What is needed:
Output every record below precisely as it is written.

Collected data entries:
########################################

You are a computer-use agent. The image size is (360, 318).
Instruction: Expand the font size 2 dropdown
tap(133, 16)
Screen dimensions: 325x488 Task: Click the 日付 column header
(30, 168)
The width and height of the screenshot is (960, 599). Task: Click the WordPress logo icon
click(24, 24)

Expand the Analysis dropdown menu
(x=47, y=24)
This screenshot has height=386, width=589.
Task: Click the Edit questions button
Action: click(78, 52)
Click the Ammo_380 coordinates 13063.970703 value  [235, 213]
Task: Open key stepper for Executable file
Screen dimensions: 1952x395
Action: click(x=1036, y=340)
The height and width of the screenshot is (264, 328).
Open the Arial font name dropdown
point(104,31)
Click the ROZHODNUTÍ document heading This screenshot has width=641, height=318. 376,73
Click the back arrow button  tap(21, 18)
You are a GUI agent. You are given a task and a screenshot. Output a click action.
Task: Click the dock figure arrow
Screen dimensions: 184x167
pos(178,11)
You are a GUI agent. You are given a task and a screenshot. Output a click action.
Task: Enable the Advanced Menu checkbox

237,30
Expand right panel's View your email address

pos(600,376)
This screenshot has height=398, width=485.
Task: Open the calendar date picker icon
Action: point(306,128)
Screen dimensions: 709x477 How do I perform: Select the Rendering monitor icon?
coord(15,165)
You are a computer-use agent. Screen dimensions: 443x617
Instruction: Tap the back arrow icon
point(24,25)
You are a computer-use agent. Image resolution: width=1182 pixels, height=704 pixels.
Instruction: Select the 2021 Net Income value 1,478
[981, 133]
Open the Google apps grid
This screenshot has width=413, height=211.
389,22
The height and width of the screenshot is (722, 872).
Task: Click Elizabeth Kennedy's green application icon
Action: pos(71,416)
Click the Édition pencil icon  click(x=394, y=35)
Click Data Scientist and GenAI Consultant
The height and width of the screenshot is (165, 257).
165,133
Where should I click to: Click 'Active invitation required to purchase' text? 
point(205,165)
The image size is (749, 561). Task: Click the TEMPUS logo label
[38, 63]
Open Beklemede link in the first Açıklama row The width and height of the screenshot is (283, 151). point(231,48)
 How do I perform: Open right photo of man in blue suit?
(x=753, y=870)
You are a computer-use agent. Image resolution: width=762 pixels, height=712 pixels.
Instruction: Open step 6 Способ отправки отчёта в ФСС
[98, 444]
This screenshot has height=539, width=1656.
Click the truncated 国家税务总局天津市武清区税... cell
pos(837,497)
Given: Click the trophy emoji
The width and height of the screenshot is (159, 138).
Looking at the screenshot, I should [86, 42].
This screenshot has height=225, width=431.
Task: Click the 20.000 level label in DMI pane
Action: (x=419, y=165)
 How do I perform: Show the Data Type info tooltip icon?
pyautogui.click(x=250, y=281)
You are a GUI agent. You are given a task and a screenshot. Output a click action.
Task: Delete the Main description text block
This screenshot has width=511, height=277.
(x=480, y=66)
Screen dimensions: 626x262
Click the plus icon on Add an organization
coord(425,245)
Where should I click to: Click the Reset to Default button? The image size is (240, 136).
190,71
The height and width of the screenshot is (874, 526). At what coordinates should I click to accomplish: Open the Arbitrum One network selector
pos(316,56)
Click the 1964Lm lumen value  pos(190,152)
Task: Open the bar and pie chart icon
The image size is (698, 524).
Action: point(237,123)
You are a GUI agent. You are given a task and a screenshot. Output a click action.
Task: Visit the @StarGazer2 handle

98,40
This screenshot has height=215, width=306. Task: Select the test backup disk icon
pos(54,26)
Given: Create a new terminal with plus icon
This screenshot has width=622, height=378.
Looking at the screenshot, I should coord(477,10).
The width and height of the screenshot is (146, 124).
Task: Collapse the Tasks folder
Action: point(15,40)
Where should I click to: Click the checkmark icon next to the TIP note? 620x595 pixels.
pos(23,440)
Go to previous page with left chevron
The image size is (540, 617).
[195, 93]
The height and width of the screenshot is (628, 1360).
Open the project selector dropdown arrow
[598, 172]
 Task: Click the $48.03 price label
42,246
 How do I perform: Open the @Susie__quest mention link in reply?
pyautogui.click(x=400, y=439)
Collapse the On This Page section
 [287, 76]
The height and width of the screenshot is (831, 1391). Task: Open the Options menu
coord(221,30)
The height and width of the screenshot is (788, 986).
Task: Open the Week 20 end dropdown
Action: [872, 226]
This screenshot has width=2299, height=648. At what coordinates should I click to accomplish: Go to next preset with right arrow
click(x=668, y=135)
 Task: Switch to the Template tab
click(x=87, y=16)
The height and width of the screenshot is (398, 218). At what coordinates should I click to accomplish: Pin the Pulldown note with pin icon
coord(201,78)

########################################

Exercise result:
You are a computer-use agent. The image size is (360, 318).
Instruction: Expand the font size 2 dropdown
tap(133, 16)
Screen dimensions: 325x488 Task: Click the 日付 column header
(30, 168)
The width and height of the screenshot is (960, 599). Task: Click the WordPress logo icon
click(24, 24)

Expand the Analysis dropdown menu
(x=47, y=24)
This screenshot has height=386, width=589.
Task: Click the Edit questions button
Action: click(78, 52)
Click the Ammo_380 coordinates 13063.970703 value  [235, 213]
Task: Open key stepper for Executable file
Screen dimensions: 1952x395
Action: click(x=1036, y=340)
The height and width of the screenshot is (264, 328).
Open the Arial font name dropdown
point(104,31)
Click the ROZHODNUTÍ document heading This screenshot has width=641, height=318. 376,73
Click the back arrow button  tap(21, 18)
You are a GUI agent. You are given a task and a screenshot. Output a click action.
Task: Click the dock figure arrow
Screen dimensions: 184x167
pos(178,11)
You are a GUI agent. You are given a task and a screenshot. Output a click action.
Task: Enable the Advanced Menu checkbox

237,30
Expand right panel's View your email address

pos(600,376)
This screenshot has height=398, width=485.
Task: Open the calendar date picker icon
Action: point(306,128)
Screen dimensions: 709x477 How do I perform: Select the Rendering monitor icon?
coord(15,165)
You are a computer-use agent. Screen dimensions: 443x617
Instruction: Tap the back arrow icon
point(24,25)
You are a computer-use agent. Image resolution: width=1182 pixels, height=704 pixels.
Instruction: Select the 2021 Net Income value 1,478
[981, 133]
Open the Google apps grid
This screenshot has width=413, height=211.
389,22
The height and width of the screenshot is (722, 872).
Task: Click Elizabeth Kennedy's green application icon
Action: pos(71,416)
Click the Édition pencil icon  click(x=394, y=35)
Click Data Scientist and GenAI Consultant
The height and width of the screenshot is (165, 257).
165,133
Where should I click to: Click 'Active invitation required to purchase' text? 
point(205,165)
The image size is (749, 561). Task: Click the TEMPUS logo label
[38, 63]
Open Beklemede link in the first Açıklama row The width and height of the screenshot is (283, 151). point(231,48)
 How do I perform: Open right photo of man in blue suit?
(x=753, y=870)
You are a computer-use agent. Image resolution: width=762 pixels, height=712 pixels.
Instruction: Open step 6 Способ отправки отчёта в ФСС
[98, 444]
This screenshot has height=539, width=1656.
Click the truncated 国家税务总局天津市武清区税... cell
pos(837,497)
Given: Click the trophy emoji
The width and height of the screenshot is (159, 138).
Looking at the screenshot, I should [86, 42].
This screenshot has height=225, width=431.
Task: Click the 20.000 level label in DMI pane
Action: (x=419, y=165)
 How do I perform: Show the Data Type info tooltip icon?
pyautogui.click(x=250, y=281)
You are a GUI agent. You are given a task and a screenshot. Output a click action.
Task: Delete the Main description text block
This screenshot has width=511, height=277.
(x=480, y=66)
Screen dimensions: 626x262
Click the plus icon on Add an organization
coord(425,245)
Where should I click to: Click the Reset to Default button? The image size is (240, 136).
190,71
The height and width of the screenshot is (874, 526). At what coordinates should I click to accomplish: Open the Arbitrum One network selector
pos(316,56)
Click the 1964Lm lumen value  pos(190,152)
Task: Open the bar and pie chart icon
The image size is (698, 524).
Action: point(237,123)
You are a GUI agent. You are given a task and a screenshot. Output a click action.
Task: Visit the @StarGazer2 handle

98,40
This screenshot has height=215, width=306. Task: Select the test backup disk icon
pos(54,26)
Given: Create a new terminal with plus icon
This screenshot has width=622, height=378.
Looking at the screenshot, I should coord(477,10).
The width and height of the screenshot is (146, 124).
Task: Collapse the Tasks folder
Action: point(15,40)
Where should I click to: Click the checkmark icon next to the TIP note? 620x595 pixels.
pos(23,440)
Go to previous page with left chevron
The image size is (540, 617).
[195, 93]
The height and width of the screenshot is (628, 1360).
Open the project selector dropdown arrow
[598, 172]
 Task: Click the $48.03 price label
42,246
 How do I perform: Open the @Susie__quest mention link in reply?
pyautogui.click(x=400, y=439)
Collapse the On This Page section
 [287, 76]
The height and width of the screenshot is (831, 1391). Task: Open the Options menu
coord(221,30)
The height and width of the screenshot is (788, 986).
Task: Open the Week 20 end dropdown
Action: [872, 226]
This screenshot has width=2299, height=648. At what coordinates should I click to accomplish: Go to next preset with right arrow
click(x=668, y=135)
 Task: Switch to the Template tab
click(x=87, y=16)
The height and width of the screenshot is (398, 218). At what coordinates should I click to accomplish: Pin the Pulldown note with pin icon
coord(201,78)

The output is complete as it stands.